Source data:
+++++
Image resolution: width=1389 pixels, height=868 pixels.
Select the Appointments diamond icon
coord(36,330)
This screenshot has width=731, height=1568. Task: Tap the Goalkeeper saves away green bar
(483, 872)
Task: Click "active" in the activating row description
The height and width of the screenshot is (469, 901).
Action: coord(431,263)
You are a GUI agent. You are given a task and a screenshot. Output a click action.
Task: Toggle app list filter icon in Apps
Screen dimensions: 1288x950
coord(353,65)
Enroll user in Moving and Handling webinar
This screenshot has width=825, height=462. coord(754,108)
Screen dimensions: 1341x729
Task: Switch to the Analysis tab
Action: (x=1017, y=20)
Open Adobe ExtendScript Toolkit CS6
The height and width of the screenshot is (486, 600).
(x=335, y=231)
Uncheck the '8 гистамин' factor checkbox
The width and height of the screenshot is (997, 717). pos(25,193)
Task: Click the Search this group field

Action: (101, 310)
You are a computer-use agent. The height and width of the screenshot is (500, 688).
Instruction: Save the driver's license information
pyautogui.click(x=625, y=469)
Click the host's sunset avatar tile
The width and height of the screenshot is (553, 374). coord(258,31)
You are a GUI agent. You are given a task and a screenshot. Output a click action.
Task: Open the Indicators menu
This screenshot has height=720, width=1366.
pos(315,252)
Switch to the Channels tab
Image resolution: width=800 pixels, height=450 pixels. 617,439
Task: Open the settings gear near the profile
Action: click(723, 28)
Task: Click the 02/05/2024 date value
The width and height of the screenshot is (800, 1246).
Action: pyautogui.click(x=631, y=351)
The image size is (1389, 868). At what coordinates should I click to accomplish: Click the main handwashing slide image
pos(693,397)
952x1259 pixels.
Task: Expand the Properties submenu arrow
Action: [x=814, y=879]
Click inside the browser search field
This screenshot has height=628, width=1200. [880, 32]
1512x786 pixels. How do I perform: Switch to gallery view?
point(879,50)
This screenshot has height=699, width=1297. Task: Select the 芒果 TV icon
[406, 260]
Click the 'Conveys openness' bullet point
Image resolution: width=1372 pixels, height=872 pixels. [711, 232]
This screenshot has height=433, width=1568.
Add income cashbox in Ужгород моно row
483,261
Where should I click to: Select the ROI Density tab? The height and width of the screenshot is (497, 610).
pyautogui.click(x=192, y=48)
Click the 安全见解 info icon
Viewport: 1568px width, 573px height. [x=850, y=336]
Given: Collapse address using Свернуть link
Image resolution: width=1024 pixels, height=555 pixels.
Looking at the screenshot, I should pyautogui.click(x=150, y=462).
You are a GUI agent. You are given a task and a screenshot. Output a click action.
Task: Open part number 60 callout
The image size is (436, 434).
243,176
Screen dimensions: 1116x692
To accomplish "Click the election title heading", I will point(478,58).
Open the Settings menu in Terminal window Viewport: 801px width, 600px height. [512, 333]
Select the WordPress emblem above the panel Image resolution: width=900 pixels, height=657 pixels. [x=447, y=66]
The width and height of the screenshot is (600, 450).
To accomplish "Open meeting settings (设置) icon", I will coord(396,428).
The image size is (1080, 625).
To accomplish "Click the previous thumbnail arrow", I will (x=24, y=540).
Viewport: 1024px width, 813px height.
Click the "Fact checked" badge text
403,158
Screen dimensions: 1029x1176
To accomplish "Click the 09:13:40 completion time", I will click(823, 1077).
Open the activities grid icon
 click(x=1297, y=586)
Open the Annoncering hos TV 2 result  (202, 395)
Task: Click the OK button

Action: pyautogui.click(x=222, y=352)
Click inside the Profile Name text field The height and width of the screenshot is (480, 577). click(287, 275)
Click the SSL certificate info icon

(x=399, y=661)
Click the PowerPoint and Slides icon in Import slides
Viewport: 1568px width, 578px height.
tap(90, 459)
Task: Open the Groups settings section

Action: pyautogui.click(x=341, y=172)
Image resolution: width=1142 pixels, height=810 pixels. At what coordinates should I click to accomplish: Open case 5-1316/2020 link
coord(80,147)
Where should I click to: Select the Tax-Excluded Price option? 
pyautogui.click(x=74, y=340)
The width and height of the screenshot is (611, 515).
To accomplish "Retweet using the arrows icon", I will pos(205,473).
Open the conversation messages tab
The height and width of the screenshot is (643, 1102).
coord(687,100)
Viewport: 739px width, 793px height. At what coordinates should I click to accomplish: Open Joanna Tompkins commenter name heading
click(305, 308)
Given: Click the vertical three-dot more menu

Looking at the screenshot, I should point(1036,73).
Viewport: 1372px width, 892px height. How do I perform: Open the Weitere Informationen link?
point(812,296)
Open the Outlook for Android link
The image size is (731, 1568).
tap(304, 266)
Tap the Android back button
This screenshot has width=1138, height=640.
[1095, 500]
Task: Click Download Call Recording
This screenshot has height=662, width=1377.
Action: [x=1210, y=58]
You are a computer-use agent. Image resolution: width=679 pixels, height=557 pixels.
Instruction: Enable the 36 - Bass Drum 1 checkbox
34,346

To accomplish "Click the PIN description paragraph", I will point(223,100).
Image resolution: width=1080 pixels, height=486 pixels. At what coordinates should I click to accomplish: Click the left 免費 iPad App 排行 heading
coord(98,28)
+++++
Task to complete =>
Your answer must be the lines from the first line of the entries above through the line that contains "activating row description", written out exactly.

Expected output =>
Image resolution: width=1389 pixels, height=868 pixels.
Select the Appointments diamond icon
coord(36,330)
This screenshot has width=731, height=1568. Task: Tap the Goalkeeper saves away green bar
(483, 872)
Task: Click "active" in the activating row description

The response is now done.